Dr Muia also points out early marriage, resulting in early child-birth and harmful traditional practices that damage the reproductive system as another contributing factor.

“The Covid-19 pandemic and national lockdown has affected many women who were lined up for fistula repairs as obstetric surgeries are not being conducted as generally non-emergency services are reduced. The lockdown measures also restrict movements,” she said.

Why end Fistula?
Obstetric fistula results in psycho-social humiliating experiences to women. These include continuous leakage of urine and faeces. Women who have fistulas also produce an offensive odour from the urine and faeces. They also have infection of urinary system and sexual dysfunction.

“Women with fistulas also suffer psychosocial effects that include abandonment by husband and family members due to loss of dignity.

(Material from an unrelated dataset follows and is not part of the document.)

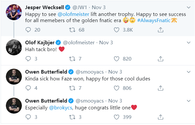This screenshot has height=125, width=195.
Task: Open the chevron menu on 'Kinda sick' tweet
Action: (x=189, y=72)
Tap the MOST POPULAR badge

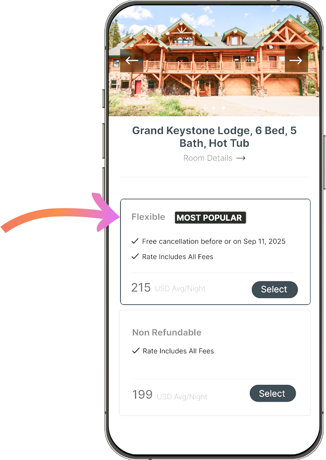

They also face stigma, depression and isolation within the community.”

“Economically, the women find it difficult to engage in economic activities as they are shunned by society,” added Dr Muia.

What Zimbabwe has done
Since 2015, the Ministry of Health and Child Care’s fistula repair programme supported by UNFPA and WAHA is bringing hope to many women and their families in Zimbabwe.

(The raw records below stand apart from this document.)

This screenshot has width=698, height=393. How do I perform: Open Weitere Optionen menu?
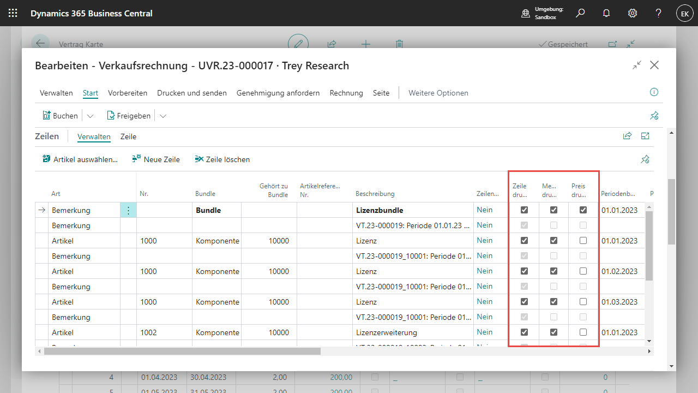pos(438,93)
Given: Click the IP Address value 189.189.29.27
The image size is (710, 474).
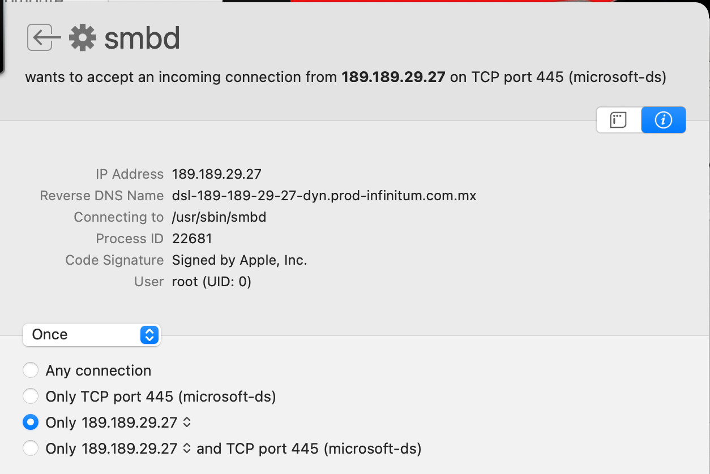Looking at the screenshot, I should click(216, 174).
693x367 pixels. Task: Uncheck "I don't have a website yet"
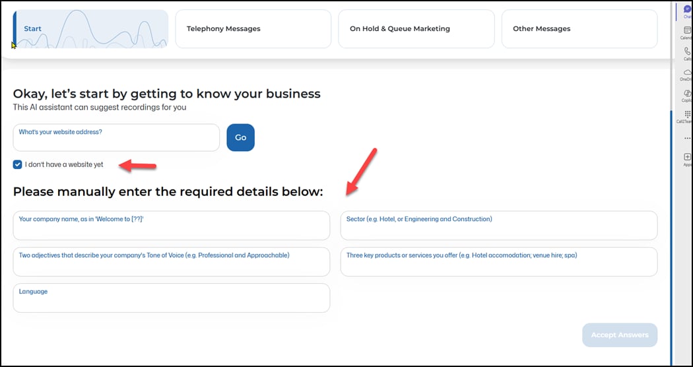point(18,164)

Several Zimbabwean doctors have now undergone training to conduct fistula repair surgeries and hopefully, more will receive such training that will help to restore the dignity of many affected women.

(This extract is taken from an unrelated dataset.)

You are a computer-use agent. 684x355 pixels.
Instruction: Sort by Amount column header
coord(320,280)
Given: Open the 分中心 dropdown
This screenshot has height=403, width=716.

To date, more than 20 doctors have participated in the repair camps.

As of December, 2019, a total of 717 women benefited from the repair surgery, according to Dr Muia.

“In addition to Chinhoyi Provincial Hospital, United Bulawayo Hospitals (UBH) have been conducting some surgeries. Musiso Mission Hospital has also conducted some repairs with support of the WAHA surgeons. Mutare Provincial Hospital and Parirenyatwa Group of Hospitals are also ready to conduct the repairs,” Dr Muia revealed.

According to a message by the United Nations, the fight to end obstetric fistula, could be threatened by the current Covid-19 pandemic.

“Obstetric fistula is preventable; it can largely be avoided by delaying the age of first pregnancy; the cessation of harmful traditional practices; and timely access to obstetric care.”

Unfortunately, the UN adds, the current pandemic affects all these preventive measures in developing countries where obstetric fistula still exists — countries in which health care systems, even before the coronavirus outbreak, failed to provide accessible, quality maternal health care.

“The 2020 theme, ‘End gender inequality! End health inequities! End Fistula now!’ is befitting.

“Women and girls at risk of living with fistula faced structural and systemic barriers to care before the pandemic. As health systems across the globe struggle to cope with the COVID-19 response, sexual and reproductive health services risk being sidelined.”

The UN adds that denial or lack of access to sexual and reproductive health services is, especially devastating for women and girls who are already dealing with economic, social, cultural and logistical barriers.

In its message, the UN further warns that as pandemic is deepening pre-existing inequalities (including gender inequalities), exposing vulnerabilities in social and economic systems which are in turn amplifying the impacts of the pandemic.

It calls on continued efforts to end fistula as the battle against Covid-19 pandemic rages on.

“Provision of universal quality maternal health care services, including an adequate number of competent midwives and fistula surgeons to attend the woman already affected, should be a priority. Fistula prevention, treatment and follow-up services should be given high attention during pandemics.”

It adds that in response to the impact of Covid-19 on maternal health services (as health resources get diverted and maternity units shut down), UNFPA, the United Nations sexual and reproductive health agency, remains and will remain committed with its programmes in protecting the maternal health workforce, providing safe and effective maternity care to women and their babies and maintaining and protecting the maternal health systems.

As women like Maria suffer ostracism as a result of obstetric fistula during childbirth, it is important for society to spare a moment, put itself in their shoes, to better understand what such women are going through.